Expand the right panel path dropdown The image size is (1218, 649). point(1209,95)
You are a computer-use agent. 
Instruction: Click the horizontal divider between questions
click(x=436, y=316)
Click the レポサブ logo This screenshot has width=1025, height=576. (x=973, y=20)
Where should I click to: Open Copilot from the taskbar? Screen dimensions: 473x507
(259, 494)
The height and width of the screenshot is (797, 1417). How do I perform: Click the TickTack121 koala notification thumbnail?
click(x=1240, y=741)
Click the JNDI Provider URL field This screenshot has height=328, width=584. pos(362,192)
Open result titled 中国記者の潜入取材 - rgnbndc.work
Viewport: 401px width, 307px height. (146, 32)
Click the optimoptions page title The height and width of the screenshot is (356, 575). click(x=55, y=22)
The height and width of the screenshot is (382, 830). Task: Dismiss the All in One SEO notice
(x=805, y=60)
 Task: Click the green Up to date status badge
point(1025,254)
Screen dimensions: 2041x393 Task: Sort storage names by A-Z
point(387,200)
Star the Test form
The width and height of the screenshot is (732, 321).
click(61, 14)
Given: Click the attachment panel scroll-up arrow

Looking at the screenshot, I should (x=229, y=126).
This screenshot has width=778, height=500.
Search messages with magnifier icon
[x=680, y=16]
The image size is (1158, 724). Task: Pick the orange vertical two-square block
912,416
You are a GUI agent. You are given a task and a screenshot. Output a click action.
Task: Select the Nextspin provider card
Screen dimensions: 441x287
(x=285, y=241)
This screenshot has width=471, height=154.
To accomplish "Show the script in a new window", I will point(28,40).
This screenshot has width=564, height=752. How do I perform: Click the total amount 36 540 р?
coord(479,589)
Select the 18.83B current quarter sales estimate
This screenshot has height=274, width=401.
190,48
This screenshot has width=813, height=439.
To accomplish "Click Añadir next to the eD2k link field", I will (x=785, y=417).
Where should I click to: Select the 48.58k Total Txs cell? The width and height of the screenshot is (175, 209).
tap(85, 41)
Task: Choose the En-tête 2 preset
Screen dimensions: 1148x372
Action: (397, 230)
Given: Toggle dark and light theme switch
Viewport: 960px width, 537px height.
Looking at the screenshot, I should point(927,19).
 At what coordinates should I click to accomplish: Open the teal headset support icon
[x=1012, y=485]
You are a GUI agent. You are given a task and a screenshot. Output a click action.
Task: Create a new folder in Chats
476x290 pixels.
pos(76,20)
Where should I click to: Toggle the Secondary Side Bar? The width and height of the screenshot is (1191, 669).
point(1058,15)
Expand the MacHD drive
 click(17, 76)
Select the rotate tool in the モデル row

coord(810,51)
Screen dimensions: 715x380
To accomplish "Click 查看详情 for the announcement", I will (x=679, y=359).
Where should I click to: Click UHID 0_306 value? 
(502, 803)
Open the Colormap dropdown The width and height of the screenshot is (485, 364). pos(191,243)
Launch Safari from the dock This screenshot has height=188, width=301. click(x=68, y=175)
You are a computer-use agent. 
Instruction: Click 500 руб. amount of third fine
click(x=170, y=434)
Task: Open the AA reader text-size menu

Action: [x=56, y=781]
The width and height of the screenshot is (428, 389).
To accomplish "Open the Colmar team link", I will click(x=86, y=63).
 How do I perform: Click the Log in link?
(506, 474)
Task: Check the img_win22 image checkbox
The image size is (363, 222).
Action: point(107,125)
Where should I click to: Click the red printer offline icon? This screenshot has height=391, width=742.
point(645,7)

→ **Exercise prompt**
Everything from the line containing "Select the rotate tool in the モデル row" through the line containing "Open the Colormap" in the material above should be retyped exactly, both ends included, and nothing more.

→ **Answer to this problem**
Select the rotate tool in the モデル row

coord(810,51)
Screen dimensions: 715x380
To accomplish "Click 查看详情 for the announcement", I will (x=679, y=359).
Where should I click to: Click UHID 0_306 value? 
(502, 803)
Open the Colormap dropdown The width and height of the screenshot is (485, 364). pos(191,243)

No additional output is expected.